How do we build the journey for our fearless hero? They’ve accepted the call and now they trust you. They’re now ready to slay their dragon. This is your customers journey can take the form of. a guided general funnel or a targeted strategy used to keep your customers linked to your product. It is now your chance to use actionable insights to optimize the customer experience in a way that leads your customer from awareness, consideration, purchase retention and then advocacy.

Every brand, every problem, every solution and every customer base is different. That is what makes the data collection and analysis phase so important. Analyzed data leads to insights or trends that will help you define the funnel based on your brand’s unique attributes. As mentioned earlier, the journey goes beyond the guided steps of a funnel. It can be as sophisticated as creating a competitive pricing strategy for your products or a nifty engagement loop that keeps customers waiting for your next product drop. Glamnetic is a eyelash and press-on nails brand that has perfected the art of stickiness that lives within the consumptive nature of their products and their expertly set pricing strategy.
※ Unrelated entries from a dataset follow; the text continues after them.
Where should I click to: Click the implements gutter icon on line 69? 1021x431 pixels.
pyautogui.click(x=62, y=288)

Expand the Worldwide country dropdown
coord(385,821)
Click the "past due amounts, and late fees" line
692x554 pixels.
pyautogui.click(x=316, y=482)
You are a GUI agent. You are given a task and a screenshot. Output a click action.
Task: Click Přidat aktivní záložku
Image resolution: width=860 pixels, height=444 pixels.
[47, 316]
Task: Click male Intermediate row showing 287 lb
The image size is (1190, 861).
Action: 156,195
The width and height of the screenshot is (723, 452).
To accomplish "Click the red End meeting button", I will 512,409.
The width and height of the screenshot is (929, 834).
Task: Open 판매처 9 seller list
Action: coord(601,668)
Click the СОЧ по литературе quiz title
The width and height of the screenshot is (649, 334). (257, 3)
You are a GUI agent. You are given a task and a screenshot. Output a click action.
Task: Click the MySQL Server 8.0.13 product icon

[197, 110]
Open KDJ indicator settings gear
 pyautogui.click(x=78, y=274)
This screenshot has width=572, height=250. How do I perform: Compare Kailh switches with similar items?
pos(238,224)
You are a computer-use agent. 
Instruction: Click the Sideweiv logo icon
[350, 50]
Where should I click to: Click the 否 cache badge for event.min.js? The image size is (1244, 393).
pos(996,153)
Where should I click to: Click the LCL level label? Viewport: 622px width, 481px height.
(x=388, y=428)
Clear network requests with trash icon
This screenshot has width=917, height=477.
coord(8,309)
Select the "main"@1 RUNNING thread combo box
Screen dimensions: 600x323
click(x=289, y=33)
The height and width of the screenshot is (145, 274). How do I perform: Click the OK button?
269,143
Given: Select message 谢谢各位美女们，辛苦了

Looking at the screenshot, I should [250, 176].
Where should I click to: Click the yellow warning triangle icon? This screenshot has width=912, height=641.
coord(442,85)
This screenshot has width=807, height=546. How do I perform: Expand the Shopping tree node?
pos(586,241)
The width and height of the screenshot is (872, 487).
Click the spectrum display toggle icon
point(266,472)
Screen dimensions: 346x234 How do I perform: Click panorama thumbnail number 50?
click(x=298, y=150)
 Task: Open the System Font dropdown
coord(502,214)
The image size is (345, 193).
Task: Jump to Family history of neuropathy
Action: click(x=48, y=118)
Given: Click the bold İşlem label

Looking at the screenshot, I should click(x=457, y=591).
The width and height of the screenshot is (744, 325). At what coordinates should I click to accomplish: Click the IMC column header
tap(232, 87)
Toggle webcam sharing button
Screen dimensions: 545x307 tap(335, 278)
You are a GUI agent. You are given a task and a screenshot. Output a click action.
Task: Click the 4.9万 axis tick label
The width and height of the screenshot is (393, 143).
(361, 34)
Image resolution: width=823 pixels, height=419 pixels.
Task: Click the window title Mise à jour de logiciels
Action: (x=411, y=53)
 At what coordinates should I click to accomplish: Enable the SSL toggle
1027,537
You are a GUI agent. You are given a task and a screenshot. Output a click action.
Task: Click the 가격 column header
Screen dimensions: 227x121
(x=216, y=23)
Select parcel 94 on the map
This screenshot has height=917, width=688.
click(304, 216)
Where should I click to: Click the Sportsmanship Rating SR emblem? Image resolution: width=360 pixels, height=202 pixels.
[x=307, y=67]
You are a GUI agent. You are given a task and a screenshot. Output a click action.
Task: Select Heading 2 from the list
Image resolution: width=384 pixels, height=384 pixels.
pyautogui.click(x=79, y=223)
Highly consumable products are a stickiness element in and of it self that I won’t feature because it digs into the very nature of the product. But let’s assume you don’t have a product that is trendy or has a less than 2-week consumption cycle. You can still make your product sticky in the same way Glamnetic has done through it’s pricing strategy:

Their flagship product are false eyelashes that ‘magnetically’ stick on the eyelid with their accompanying eyelash liner. Despite the fact that these are two separate SKU’s, the customer needs to purchase both in order for product to work. This is where product strategy comes to place. Both products are designed to last many uses, but both products are priced differently to reflect how long it takes for the product to be consumed. Basically, the lash liner will only need to be replaced fewer times than the individual lash style will be. The lash liner is an integral aspect of the product’s promise, so it costs slightly more than the lashes. Glamnetic knows you will replace the lash style long before you’ve worn it 20X. This is how the prices are built into the product’s stickiness – by offering a consumable product at a lower price, they know your 2nd, 3rd and 4th order will be a ‘refill’ order thus securing their spot in your makeup bag where your eyelash liner already lives.

In another example, Beautylish’s product drop strategy is tried and proven. Signing up for their email list and downloading their app comes with serious perks. One of them include getting drop alerts leading to a sign-up landing page. While it appears redundant to ask returning customers to input their email address every single time there is a drop, Beautylish is building trust and loyalty through this strategy. It would also be interesting to see how this implicit micro conversion strategy translates into actionable data they can use in their CRMs or ads.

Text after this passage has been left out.